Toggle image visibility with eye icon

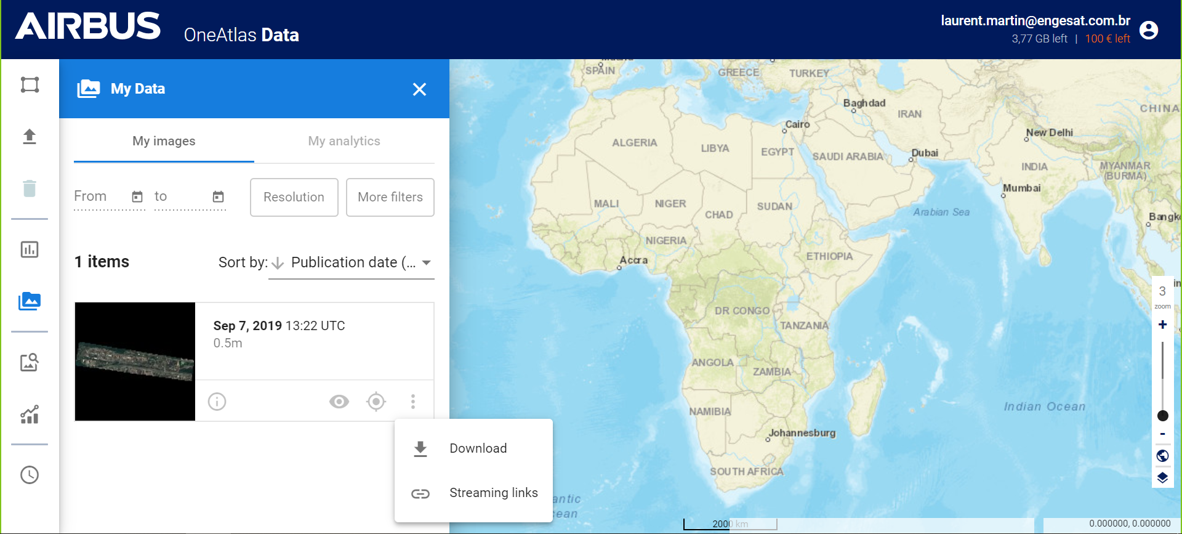coord(339,402)
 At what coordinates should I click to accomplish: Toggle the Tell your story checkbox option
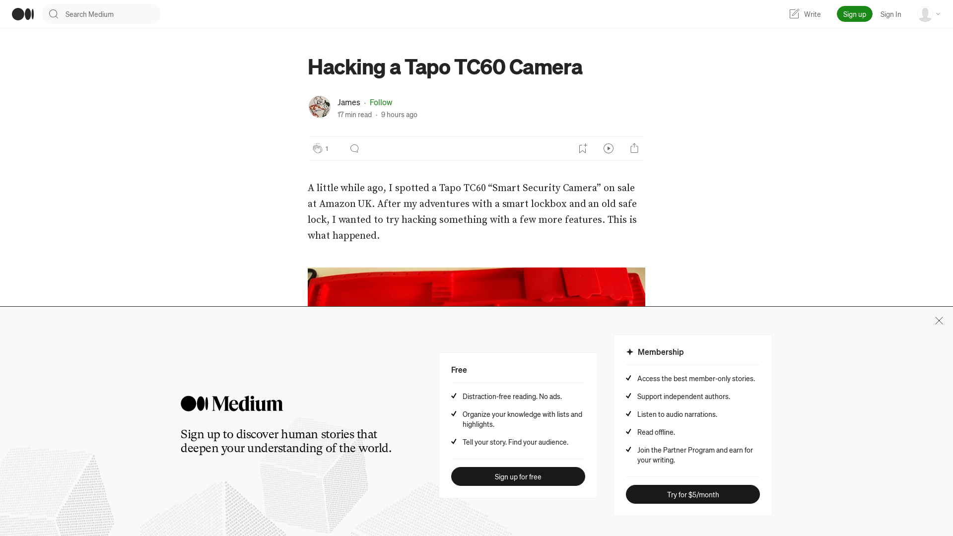(454, 441)
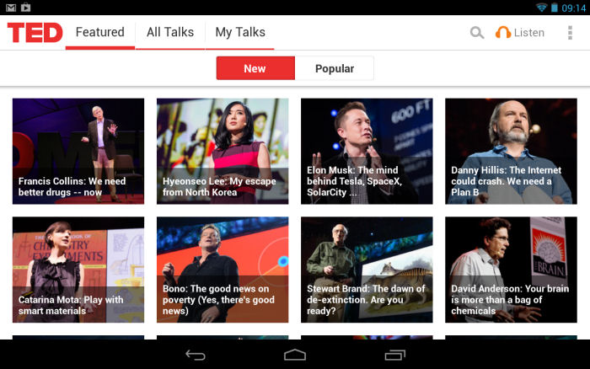Image resolution: width=590 pixels, height=369 pixels.
Task: Switch to the New talks toggle
Action: (x=255, y=68)
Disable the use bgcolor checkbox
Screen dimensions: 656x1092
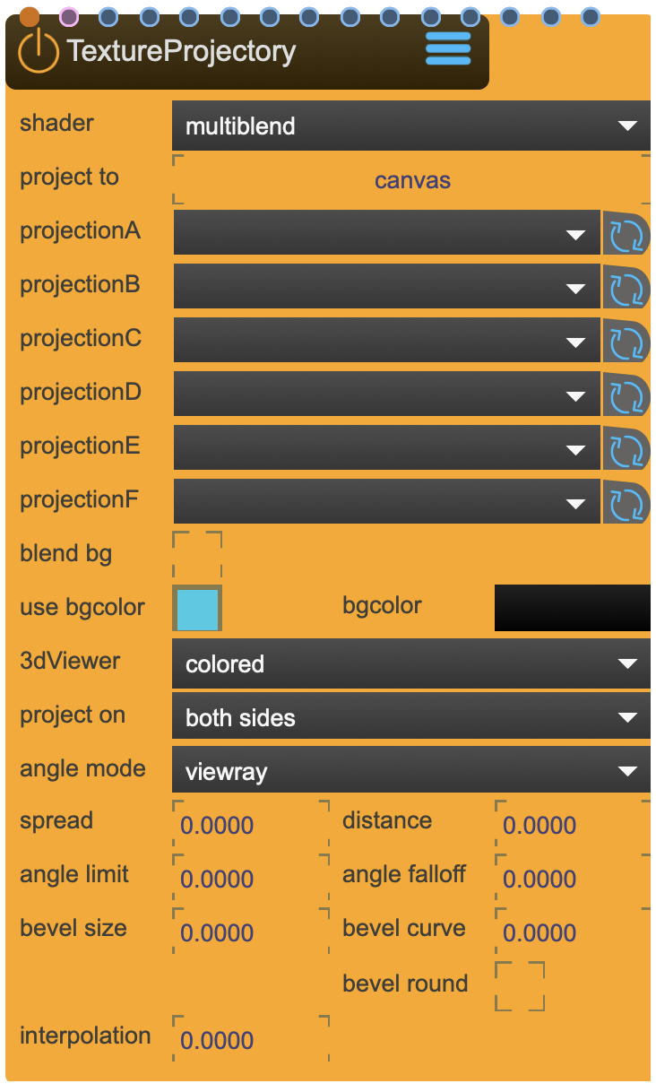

——

* _PROBLEM_: Please reproduce all of the material above word for word, line by line, with the pictures left out.

* _SOLUTION TO THE EXERCISE_:
Toggle image visibility with eye icon

coord(339,402)
 At what coordinates should I click to accomplish: Toggle the Tell your story checkbox option
(454, 441)
Image resolution: width=590 pixels, height=369 pixels.
Task: Switch to the New talks toggle
Action: (x=255, y=68)
Disable the use bgcolor checkbox
Screen dimensions: 656x1092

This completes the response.